The Trouble with Riverdale

The Trouble with Riverdale

Hello, spicy people! My name is Everly Lucas. I live in Philly (Go Eagles!), where I work in health care by day and write romance by night. Not only am I new to the Spice Aisle, but I’m new to the whole blogging thing, altogether. You guys seem trustworthy, though, so I’ve decided to come at this from a place of total honesty.  And being honest, I have to confess…I’m a binger.

I don’t mean food. (Okay, that’s a lie. Don’t hand me a box of Entenmann’s crumb top donuts and expect to find anything but an empty box the next day.) No, in this post, I’m talking about TV.

Sure, a lot of people binge-watch shows. It’s a thing now. Heck, it’s an actual, legit word, recognized by Merriam Webster and everything. But there are different levels of binging.

Say your favorite store is having a sale. As a casual binger, you might walk out having spent more than you planned. Double, even. You’ll wake up the next day and cringe when you recall the sizable new dent in your checking account.

The compulsive binger, on the other hand, won’t be able to leave until she has ALL THE THINGS…and no more money.

Yeah, I’m that second kind. But with TV.

It all started with Buffy.

I don’t remember why I chose this show over all the others on Netflix. I’d never watched it when it originally aired, and the first season didn’t even do much for me. I mean…the clothes…that hair… But my dirty crush on Rupert Giles kept me coming back, and by the end of episode twelve, I was hooked. Within six months, I watched all seven seasons at least seven times. And it didn’t stop there.

Next up was Vampire Diaries. Then Veronica Mars. Charmed. Skins. Reign. IT Crowd. I watched them, re-watched them, and watched them some more. My personal best (or worst, depending on your point of view) was Supernatural: eleven seasons in three weeks. And I’m about to finish season eight for the third time.

Which brings us to Riverdale

Some shows are best consumed slowly, with a week or more between bites to allow your taste buds to fully process each new mind-blowing shocker or intense emotion. Then there’s Riverdale, which is juicy and delicious and so, so bad for you, and even though it tastes kinda funny, you never want to stop munching on it…except you have to because they haven’t made all the episodes yet and OMG I’M SO ADDICTED.

Between Luke Perry and Skeet Ulrich as sexy dads and a younger bunch of mostly unknown actors, the cast is strange and wonderful at the same time.

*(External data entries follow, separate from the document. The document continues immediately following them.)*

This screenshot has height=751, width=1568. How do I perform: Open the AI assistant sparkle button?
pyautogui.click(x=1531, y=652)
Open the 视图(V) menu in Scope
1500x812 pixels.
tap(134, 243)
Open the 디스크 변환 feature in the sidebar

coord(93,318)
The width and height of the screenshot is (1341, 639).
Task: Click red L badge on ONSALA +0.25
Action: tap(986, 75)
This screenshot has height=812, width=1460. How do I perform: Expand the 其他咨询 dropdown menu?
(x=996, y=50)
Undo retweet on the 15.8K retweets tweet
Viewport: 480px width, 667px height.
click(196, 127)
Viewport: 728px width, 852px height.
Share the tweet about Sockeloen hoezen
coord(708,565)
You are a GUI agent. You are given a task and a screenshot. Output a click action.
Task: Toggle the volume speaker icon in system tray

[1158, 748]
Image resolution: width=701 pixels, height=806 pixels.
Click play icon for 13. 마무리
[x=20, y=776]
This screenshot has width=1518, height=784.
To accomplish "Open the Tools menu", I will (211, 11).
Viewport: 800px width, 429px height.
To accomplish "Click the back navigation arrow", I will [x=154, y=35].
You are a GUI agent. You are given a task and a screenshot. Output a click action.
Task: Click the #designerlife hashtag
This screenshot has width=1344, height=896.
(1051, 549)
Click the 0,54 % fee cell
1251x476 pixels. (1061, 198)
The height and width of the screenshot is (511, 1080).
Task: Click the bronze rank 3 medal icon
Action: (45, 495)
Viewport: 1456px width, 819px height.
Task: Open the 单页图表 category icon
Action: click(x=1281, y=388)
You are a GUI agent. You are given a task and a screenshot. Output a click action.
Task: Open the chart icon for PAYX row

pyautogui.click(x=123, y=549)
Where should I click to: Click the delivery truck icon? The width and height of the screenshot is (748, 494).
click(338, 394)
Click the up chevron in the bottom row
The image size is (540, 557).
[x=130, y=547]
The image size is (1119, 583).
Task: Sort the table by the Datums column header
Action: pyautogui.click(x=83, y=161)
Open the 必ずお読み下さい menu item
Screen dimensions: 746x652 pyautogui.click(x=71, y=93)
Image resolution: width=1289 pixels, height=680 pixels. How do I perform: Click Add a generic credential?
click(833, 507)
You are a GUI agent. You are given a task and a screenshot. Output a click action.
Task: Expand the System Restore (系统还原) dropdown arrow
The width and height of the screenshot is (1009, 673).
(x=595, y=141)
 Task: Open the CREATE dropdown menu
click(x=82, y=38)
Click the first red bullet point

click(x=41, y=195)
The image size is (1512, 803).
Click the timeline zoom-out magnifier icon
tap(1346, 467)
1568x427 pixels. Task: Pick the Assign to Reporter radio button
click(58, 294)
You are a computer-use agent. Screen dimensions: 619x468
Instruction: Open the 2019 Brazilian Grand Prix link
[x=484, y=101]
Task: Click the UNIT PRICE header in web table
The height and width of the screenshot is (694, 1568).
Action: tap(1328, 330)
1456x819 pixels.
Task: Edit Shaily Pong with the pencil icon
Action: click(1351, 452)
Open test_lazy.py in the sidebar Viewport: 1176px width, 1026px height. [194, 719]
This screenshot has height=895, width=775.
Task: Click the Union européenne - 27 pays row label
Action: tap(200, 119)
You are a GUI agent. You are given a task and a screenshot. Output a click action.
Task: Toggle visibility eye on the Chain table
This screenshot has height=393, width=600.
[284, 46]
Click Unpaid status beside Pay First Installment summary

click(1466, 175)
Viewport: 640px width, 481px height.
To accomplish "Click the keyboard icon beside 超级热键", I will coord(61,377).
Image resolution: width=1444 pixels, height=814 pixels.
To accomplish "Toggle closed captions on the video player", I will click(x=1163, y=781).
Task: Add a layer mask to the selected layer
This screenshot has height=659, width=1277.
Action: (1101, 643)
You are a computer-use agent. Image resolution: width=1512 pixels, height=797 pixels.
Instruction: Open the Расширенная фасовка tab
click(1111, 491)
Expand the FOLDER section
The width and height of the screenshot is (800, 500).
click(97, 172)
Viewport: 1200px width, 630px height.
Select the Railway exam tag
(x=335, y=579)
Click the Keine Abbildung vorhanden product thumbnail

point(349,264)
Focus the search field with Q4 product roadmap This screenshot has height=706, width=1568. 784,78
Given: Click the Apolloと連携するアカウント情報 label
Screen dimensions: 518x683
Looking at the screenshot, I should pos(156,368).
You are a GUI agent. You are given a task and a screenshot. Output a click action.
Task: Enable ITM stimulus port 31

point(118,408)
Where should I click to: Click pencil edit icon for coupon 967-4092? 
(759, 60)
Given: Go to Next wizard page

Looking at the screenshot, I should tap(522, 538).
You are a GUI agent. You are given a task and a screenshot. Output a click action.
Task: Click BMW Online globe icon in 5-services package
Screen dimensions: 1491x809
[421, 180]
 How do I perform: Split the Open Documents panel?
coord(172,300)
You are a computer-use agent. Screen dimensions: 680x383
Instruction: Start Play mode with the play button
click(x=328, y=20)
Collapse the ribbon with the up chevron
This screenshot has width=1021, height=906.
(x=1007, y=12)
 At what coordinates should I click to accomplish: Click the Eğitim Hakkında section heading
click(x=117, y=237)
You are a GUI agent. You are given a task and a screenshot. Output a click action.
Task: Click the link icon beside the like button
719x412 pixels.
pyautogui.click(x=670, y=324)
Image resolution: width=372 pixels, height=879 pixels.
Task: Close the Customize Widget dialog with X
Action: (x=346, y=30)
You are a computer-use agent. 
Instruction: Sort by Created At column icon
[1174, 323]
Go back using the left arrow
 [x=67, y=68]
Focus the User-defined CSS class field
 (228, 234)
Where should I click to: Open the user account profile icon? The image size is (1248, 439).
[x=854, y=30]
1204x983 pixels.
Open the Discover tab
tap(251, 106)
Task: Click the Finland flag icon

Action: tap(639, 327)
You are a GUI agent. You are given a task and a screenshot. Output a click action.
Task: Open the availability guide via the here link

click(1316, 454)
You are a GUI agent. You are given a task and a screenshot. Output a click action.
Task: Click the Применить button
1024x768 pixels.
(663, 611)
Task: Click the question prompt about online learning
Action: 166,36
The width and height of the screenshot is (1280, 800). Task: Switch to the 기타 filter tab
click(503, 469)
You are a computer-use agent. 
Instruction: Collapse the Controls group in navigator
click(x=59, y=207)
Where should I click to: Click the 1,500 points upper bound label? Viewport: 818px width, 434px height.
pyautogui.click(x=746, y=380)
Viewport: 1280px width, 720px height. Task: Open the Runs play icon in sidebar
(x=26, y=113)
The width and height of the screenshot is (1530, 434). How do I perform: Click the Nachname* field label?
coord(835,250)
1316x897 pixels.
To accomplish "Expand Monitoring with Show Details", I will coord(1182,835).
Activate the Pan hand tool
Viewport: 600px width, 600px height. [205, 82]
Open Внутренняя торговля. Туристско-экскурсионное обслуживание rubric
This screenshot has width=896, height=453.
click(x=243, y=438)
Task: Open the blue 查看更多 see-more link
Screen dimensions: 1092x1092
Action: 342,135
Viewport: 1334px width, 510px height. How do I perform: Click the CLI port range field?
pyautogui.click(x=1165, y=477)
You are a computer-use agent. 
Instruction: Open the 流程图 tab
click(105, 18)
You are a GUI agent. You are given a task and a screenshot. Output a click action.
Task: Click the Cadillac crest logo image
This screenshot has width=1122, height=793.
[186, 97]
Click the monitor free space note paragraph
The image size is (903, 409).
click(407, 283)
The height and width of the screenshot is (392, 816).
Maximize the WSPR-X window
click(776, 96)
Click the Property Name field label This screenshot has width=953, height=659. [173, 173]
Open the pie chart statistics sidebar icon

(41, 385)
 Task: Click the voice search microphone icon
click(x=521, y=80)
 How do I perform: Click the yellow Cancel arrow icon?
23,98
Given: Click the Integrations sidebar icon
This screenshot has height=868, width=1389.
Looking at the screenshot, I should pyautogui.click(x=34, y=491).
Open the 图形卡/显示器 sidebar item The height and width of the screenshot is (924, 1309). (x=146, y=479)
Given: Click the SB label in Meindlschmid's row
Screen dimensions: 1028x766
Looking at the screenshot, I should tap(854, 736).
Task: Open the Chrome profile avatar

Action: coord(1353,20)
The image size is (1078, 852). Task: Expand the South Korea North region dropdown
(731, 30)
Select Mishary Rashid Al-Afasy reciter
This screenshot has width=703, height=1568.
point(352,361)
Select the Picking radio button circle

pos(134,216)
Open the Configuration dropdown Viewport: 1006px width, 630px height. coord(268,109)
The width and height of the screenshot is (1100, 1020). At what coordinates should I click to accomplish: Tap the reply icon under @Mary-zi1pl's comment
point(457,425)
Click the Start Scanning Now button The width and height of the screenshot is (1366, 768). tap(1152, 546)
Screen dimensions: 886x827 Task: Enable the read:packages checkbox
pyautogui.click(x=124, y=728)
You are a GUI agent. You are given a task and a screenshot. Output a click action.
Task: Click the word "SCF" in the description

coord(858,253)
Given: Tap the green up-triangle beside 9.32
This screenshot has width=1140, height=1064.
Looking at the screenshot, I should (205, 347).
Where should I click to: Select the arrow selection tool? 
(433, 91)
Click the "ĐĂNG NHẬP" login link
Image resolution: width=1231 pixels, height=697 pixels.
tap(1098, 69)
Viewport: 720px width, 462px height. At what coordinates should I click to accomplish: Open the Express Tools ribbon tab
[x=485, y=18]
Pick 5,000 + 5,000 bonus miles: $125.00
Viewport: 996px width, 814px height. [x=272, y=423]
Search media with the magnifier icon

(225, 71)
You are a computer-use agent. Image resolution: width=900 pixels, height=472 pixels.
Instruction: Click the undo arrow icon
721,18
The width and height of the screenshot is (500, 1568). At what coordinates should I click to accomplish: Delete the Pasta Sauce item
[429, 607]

And the new take on these classic characters is less bubblegum, more Halloween-candy-with-razor-blades-tucked-inside.

Riverdale dad candy

Betty is a straight mess wrapped in cashmere and pearls. Jughead is deep and introspective and has incongruously omniscient narrator powers. Archie is a total anti-hero—not the dark and sexy, amoral kind, but the semi-well meaning yet ineffectual doof kind…which somehow works for him (especially in season two). And Veronica is the perfect mix of vulnerability and badassness, and I’ve decided she’s my new best friend.

It hurts—physically hurts—that I can’t devour and re-devour two-hundred episodes of this show right this second. I’m jonesing hard. Shakes and everything. Go ahead, organize my intervention and cart my ass to Riverdale rehab.

I’m not sure if this was more of a recommendation or a warning. I’ll let you decide.

Hugs ‘n stuff!





  1. Susan Scott Shelley says:

    I keep seeing gifs of this show on Tumblr. You’ve totally sold me on it. I need to check it out.